Judge Edwards, writing for the majority, distinguished U.S v. Ransom. In writing about Ransom here last year, I noted that the DC Circuit "rejected appellants' argument that the sentencing court improperly relied on factors in varying upward that the Guidelines had already accounted for. Joining some sister circuits the Court held (internal quotes and citations omitted) that:
It is not error for a district court to enter sentencing variances based on factors already taken into account by the Advisory Guidelines, in a case in which the Guidelines do not fully account for those factors or when a district court applies broader [Section] 3553(a) considerations in granting the variance.
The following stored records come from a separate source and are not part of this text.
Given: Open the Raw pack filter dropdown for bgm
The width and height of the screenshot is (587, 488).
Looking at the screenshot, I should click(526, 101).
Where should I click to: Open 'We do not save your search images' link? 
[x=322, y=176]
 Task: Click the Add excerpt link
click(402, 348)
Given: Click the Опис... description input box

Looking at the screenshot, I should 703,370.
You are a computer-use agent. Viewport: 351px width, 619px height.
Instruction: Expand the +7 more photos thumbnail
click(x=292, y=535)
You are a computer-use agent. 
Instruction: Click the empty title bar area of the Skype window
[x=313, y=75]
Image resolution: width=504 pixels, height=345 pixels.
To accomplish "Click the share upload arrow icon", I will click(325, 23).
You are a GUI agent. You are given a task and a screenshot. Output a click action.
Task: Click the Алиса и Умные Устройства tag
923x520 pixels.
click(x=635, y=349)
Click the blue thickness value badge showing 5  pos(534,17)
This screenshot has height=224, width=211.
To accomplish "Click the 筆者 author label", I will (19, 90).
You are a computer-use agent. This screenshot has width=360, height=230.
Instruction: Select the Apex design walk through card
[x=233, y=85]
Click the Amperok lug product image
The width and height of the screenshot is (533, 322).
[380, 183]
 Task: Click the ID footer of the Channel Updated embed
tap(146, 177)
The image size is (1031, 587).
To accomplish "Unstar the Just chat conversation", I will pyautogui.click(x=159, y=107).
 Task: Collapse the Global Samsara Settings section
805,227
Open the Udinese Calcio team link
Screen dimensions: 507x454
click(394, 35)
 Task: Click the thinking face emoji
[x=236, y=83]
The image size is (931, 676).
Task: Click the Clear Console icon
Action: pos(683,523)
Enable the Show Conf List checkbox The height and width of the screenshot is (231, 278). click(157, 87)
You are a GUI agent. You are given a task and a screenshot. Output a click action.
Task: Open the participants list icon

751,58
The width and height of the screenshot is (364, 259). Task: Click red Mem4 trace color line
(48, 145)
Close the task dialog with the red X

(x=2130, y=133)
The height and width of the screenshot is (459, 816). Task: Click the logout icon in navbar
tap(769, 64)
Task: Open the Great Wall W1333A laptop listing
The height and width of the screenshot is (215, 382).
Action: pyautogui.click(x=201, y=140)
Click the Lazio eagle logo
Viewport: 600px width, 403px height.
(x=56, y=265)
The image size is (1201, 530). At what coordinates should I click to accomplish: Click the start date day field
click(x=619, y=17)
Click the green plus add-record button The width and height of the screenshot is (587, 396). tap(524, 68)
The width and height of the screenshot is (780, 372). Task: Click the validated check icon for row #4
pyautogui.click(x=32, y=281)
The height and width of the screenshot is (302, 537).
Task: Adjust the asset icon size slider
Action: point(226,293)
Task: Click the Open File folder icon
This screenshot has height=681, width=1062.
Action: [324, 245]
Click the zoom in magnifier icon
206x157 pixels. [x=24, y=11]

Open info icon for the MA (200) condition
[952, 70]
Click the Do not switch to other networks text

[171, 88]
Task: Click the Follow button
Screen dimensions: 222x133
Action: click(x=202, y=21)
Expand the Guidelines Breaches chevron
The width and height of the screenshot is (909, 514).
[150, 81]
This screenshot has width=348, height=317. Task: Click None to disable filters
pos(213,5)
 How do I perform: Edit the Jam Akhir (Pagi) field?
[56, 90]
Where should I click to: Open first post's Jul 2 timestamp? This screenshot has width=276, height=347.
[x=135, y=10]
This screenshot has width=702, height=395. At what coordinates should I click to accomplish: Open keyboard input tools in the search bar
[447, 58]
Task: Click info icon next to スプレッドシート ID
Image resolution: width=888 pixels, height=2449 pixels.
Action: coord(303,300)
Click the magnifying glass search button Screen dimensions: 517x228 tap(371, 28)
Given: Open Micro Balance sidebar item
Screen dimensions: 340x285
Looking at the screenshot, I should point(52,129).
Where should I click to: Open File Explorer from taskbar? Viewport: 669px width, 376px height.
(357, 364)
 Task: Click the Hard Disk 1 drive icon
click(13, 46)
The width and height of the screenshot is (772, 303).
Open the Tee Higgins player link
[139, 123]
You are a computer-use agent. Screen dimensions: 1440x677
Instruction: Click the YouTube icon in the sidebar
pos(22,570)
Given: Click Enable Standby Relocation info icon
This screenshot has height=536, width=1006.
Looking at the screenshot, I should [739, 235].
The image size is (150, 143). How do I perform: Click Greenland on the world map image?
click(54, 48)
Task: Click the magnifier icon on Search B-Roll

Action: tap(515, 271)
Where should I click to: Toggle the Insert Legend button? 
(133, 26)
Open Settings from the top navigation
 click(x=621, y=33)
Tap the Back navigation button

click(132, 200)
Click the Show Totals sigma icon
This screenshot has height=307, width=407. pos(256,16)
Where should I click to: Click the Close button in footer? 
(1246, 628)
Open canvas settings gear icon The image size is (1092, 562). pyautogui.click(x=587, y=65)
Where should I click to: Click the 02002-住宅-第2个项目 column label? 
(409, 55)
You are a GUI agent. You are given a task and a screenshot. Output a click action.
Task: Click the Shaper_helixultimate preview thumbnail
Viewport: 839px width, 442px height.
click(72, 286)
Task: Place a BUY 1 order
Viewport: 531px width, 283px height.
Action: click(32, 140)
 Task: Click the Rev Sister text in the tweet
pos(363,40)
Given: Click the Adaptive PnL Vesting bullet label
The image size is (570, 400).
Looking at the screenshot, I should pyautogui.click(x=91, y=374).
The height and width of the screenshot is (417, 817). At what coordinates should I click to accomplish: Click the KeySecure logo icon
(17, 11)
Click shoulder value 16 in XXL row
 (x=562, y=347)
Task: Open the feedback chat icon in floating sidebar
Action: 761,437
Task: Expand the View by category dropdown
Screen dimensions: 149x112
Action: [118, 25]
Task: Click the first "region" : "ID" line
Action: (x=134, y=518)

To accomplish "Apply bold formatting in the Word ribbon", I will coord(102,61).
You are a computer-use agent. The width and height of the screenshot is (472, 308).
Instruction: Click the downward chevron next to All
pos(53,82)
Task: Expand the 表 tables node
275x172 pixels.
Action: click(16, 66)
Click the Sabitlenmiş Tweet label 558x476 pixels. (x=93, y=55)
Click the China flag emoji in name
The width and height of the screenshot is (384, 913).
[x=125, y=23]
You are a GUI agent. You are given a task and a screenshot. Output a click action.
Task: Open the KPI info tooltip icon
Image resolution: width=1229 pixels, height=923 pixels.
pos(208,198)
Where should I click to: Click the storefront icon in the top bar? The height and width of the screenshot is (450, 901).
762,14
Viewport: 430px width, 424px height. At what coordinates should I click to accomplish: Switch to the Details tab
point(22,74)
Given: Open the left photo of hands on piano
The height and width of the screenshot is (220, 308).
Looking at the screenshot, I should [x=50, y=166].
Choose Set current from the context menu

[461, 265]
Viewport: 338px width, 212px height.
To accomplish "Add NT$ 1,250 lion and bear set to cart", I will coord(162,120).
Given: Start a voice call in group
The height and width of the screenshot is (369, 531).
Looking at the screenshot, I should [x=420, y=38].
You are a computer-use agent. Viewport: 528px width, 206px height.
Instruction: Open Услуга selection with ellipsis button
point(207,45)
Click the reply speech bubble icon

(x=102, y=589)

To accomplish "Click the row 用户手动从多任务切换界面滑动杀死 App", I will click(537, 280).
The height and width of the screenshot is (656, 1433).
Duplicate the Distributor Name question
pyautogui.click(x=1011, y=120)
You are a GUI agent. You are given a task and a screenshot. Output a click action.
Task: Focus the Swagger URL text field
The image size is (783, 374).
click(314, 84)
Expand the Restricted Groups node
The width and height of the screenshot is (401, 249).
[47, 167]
Notice that there are two alternative prongs to this portion of Ransom. The Brown court seems to indicate that the failure of the Guidelines to fully account for certain factors will only occur when the sentencing court sees and identifies special additional factors that exist in a specific defendant's particular circumstance. Thus, in Ransom, although the Guidelines already assessed two points for committing the offense while on probation, the sentencing court stated on the record that the offense of conviction (embezzlement) and the identity of the co-defendant were identical to the violated probationary offense and that this (and other things) justified an upward variance. Contrat this with Brown, where Judge Leon failed to articulate anything about Brown's particular offense/conduct/background that was not fully accounted for in the applicable Guidelines provisions.
The other prong of Ransom is completely undisturbed. A sentencing court can apply broader Section 3553(a) considerations, that is, broader considerations than those contained in the Guidelines, in granting an upward or downward variance. Again, there must be an explanation by the sentencing court. The sentencing court is always free to articulate its disagreement with the Guidelines' approach, and as long as that disagreement is rational and reasonable, the sentence cannot be disturbed. Two classic examples of this are family circumstances and aberrant conduct, both of which are nearly impossible to achieve as grounds for downward departure, but which regularly enter in to downward variance judgments in the post-Booker-Gall-Kimbrough world.
Judge Sentelle, who wrote the majority opinion in Ransom, dissented in Brown, because he did not see plain error.